Ask HN: Why do some of the engineers/hackers manage their own mail servers? - hobbyist
I want to know why do some engineers&#x2F;hackers have email setup on their private domains. I like most of the people use gmail. Is the desire to learn how to manage the system makes people have their own private mail servers? I don&#x27;t really see security or privacy as an issue unless gpg is used extensively.<p>Do you configure&#x2F;setup&#x2F;manage the mail servers yourself or is it handled by the hosting service providers?
======
kayman
Email is a fundamental part of the internet. It is a protocol that is good
enough to perform most tasks and has stood the test of time.

Setting up your own email server will teach you the fundamental building
blocks of managing a server and all the protocols involved.

To run one reliably, it takes skill.

And it's nice geek credentials..I run my own email server :)

------
slyall
Two part here:

1\. Own domain means you can brand, host other services on it and generally be
flexible. It also means you don't end up with the equivalent of an @aol.com or
@hotmail.com address for everything.

2\. Hosting it yourself also gives you options. 10 years ago gmail didn't
exist and many providers charged a lot to host personalised domain (which were
seen as a business service). I still keep it because:

a. I used to manage big email setups, re-building a little one was fun
practice for a few hours

b. I don't really like gmail's interface.

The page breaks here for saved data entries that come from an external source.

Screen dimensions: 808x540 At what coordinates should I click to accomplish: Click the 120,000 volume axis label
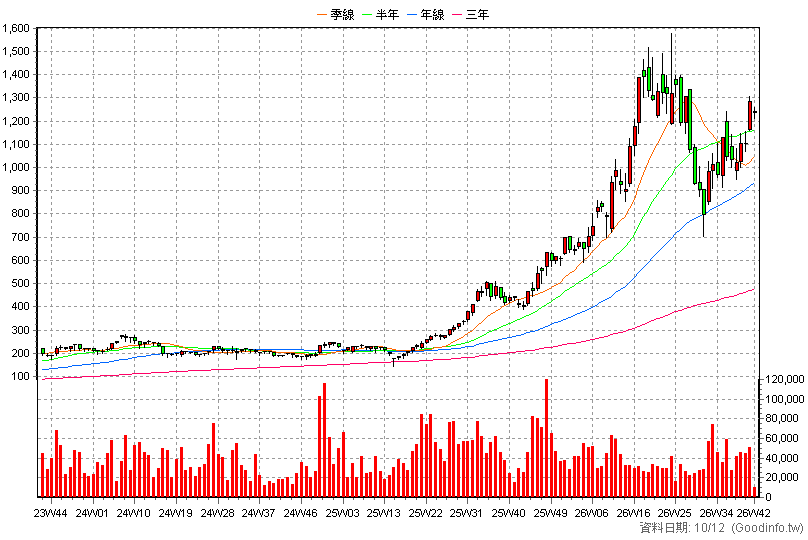784,380
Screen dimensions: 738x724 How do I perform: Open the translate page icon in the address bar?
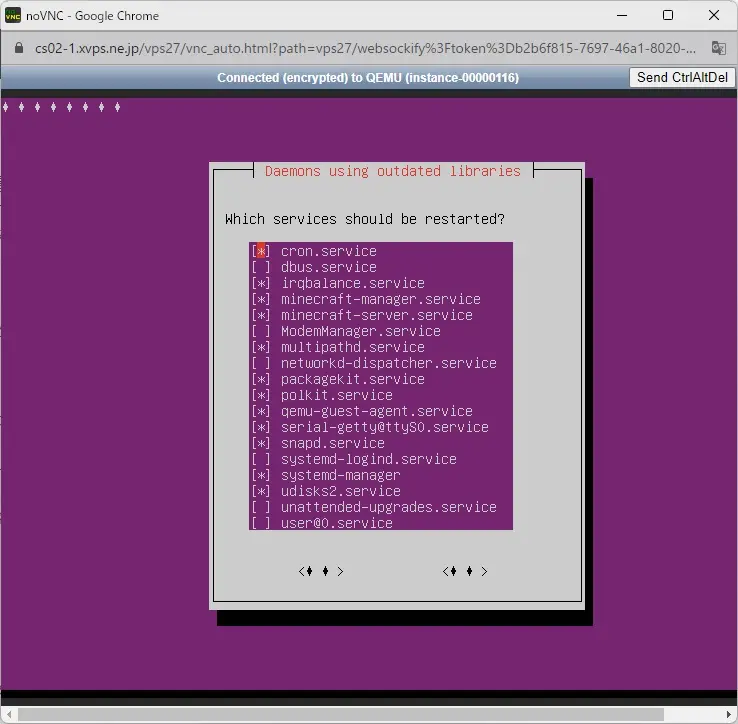click(x=718, y=48)
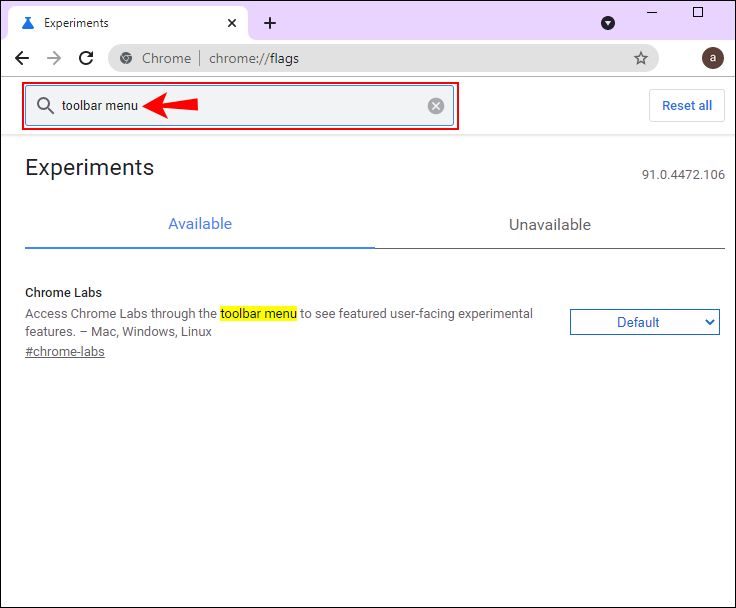Click the Chrome site info icon

tap(126, 58)
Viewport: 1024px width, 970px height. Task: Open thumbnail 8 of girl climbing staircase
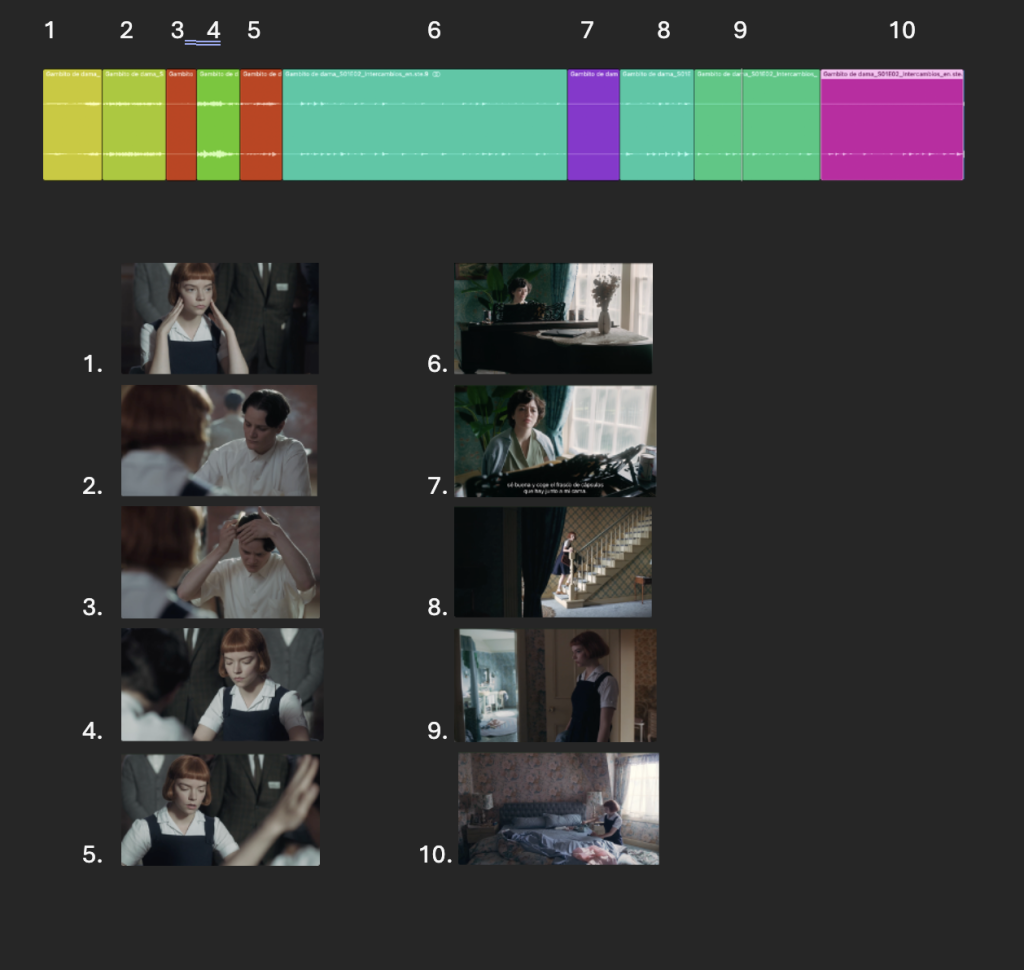(x=553, y=562)

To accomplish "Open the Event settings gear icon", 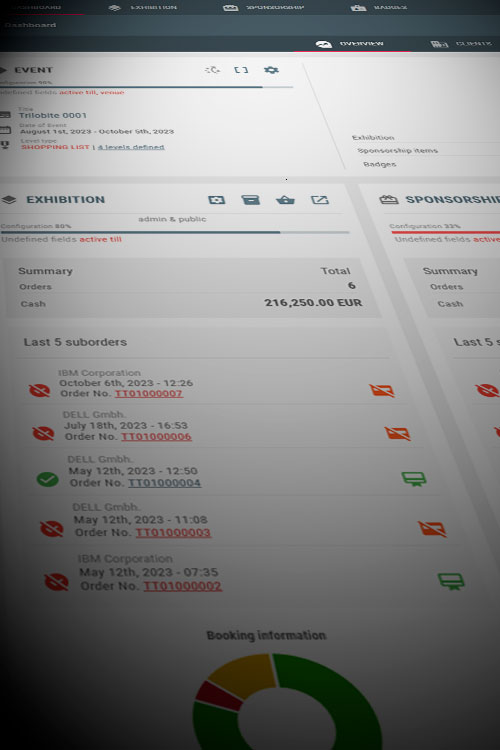I will click(271, 70).
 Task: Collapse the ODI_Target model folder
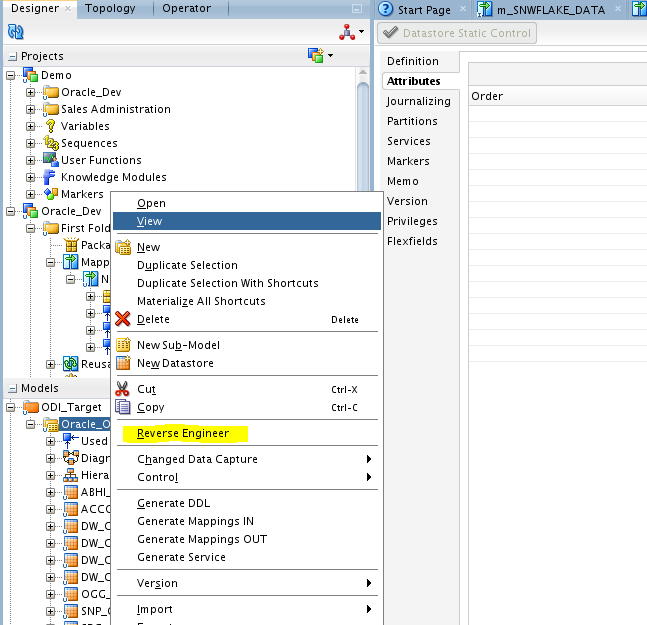12,407
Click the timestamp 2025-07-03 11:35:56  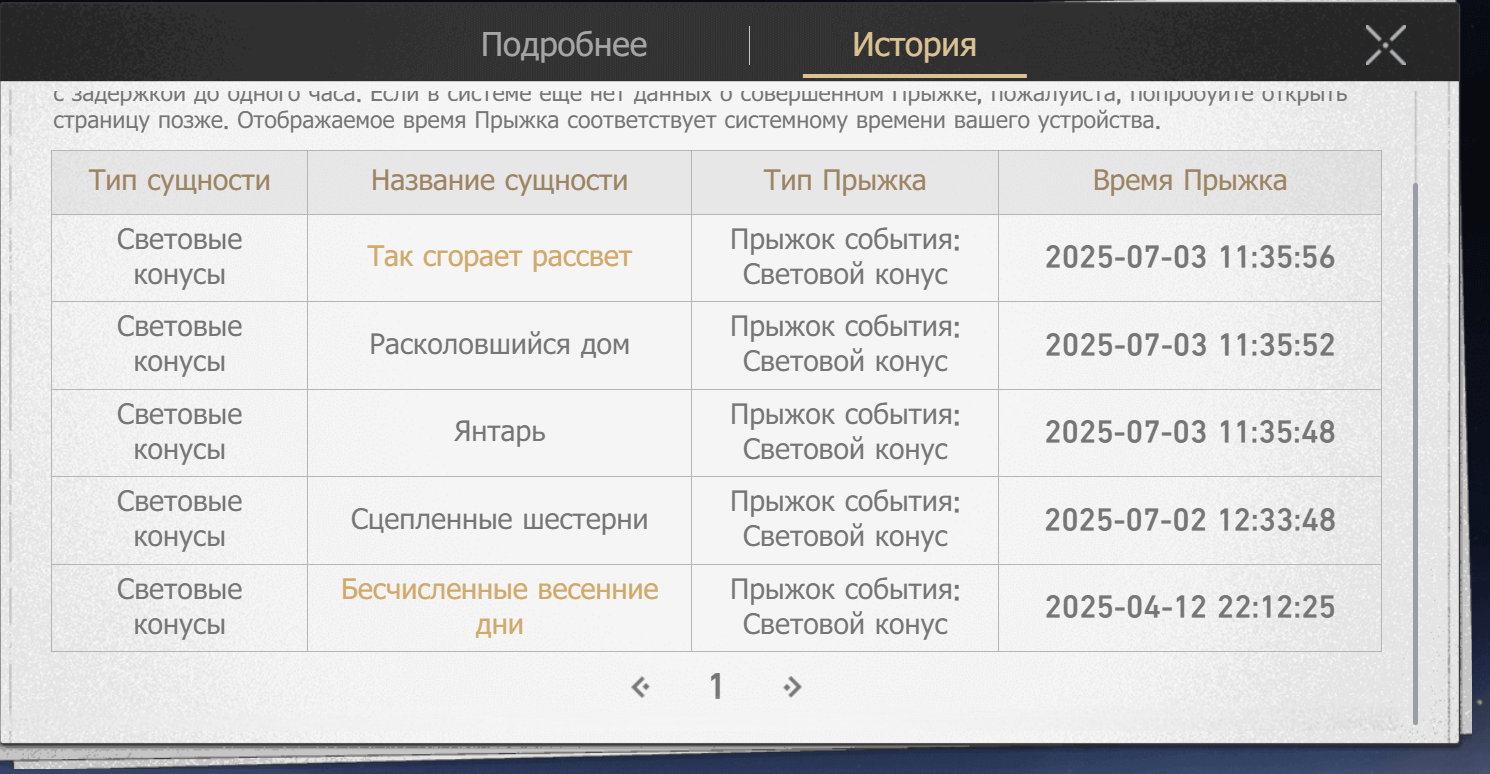click(x=1190, y=257)
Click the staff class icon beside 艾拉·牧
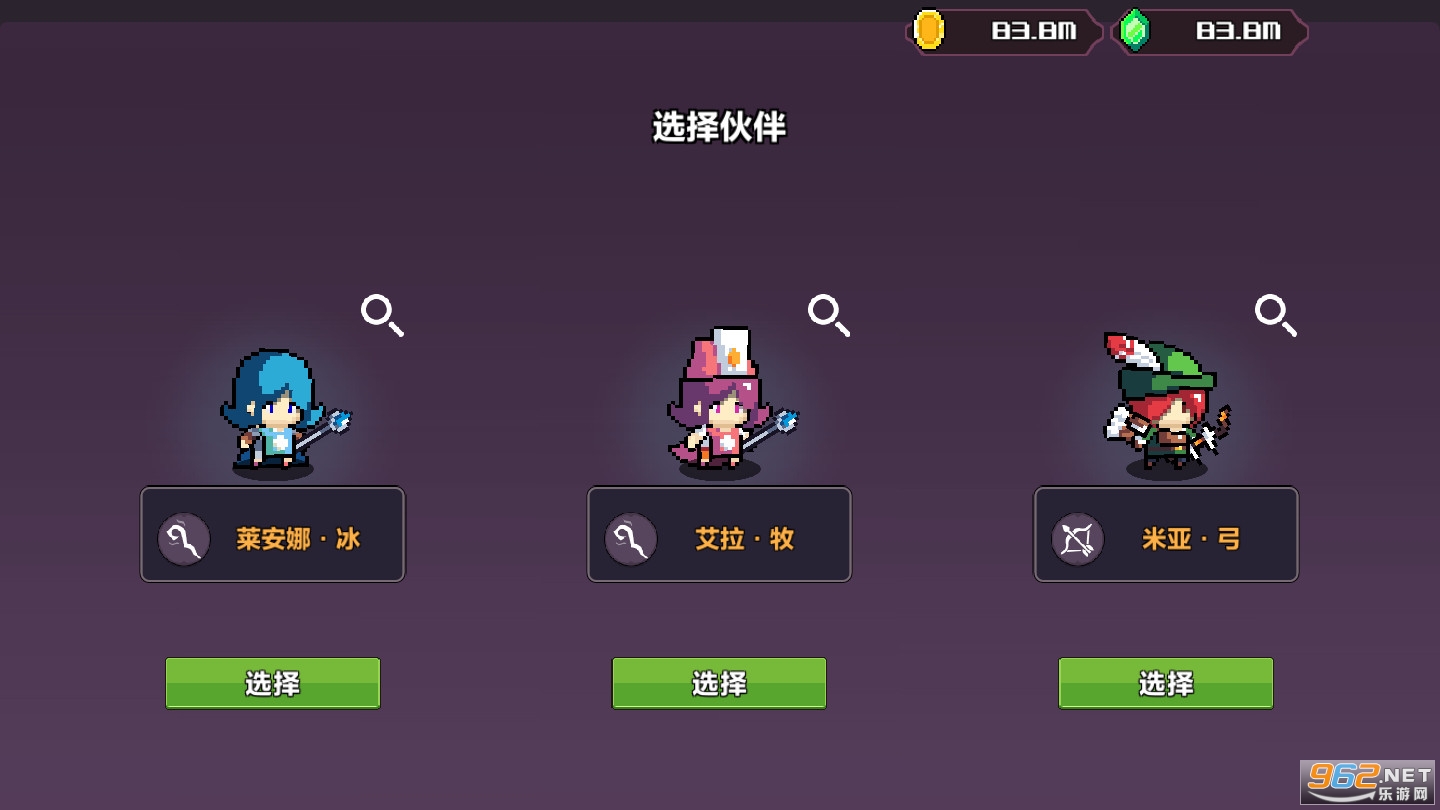 pyautogui.click(x=631, y=539)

c. A significant amount of work copying a couple of gigabytes of old email
into gmail

d. If Google change some policy 5 years down the track I'll be stuck with it.

e. Trying not to tie my entire life into google.

------
A_COMPUTER
For years I had my custom domain serviced by gmail in the background, so don't
assume they're not using gmail.

These days I run OpenSMTPD (
[https://www.opensmtpd.org/](https://www.opensmtpd.org/) ) on a server out of
my house because I want to minimize my cloud footprint, and OpenSMTPD is
orders of magnitude easier to configure than other mail software, and was
designed from the ground up to be maximally secure. I've also got it locked to
require STARTSSL, which is not recommended but works for the mail I get.

------
codeonfire
Why do most corporations run their own email servers and domains? For the same
reasons. Engineers know how companies that provide email services really run
behind the scenes. Companies do whatever the fuck they want and lie about it.
They employ questionable people. You just see the good, happy end user side of
it. Without substantial auditing and a strong contract there is no reason to
trust something as simple as email services to a third party.

------
wiml
I do because I've been running it since before gmail was a credible option,
and it's really not difficult or very much work to run a small mail server for
a few people.

I also don't like being dependent on a free service that could at any time
have a policy shift I don't like. Or simply be shut down; unlikely as that
seems for gmail, the internet is littered with the corpses of services that
seemed solid until they weren't.

------
mobiplayer
I used to have my own, self-hosted at home on the same computer I used for
everything else. It was about learning mostly, I was like 19 years old and had
plenty of time on my hands.

If I were to do it now it'll be just to keep my archived mail out of someone
else's servers. However, I do trust my current email provider. At the moment I
feel like I get much more benefit short and long term by using these people's
mail service.

------
giodamelio
I do it in case Gmail ever goes kaput. I actually use Google Apps so I am
basically using Gmail.

------
programmernews3
Considering mail could contain intellectual property and/or confidential info.
Wouldn't you want your data to live on metal in your domain/lan and be
controlled by you?

------
t44
To be more competetive and productive to customers, an effective and
customable mail server is a must. mail services provided by big enterprise can
not fit everyone's need.

------
blueflow
I have an Mail Server by my own. I think its something about having control.

------
joezydeco
I was fortunate enough to lock in my last name as a domain, so I have
first@last.com as my primary address. Sure looks a lot better in my
correspondence and on my resume. I just host it via Google hosted domains,
it's worth the $5/month.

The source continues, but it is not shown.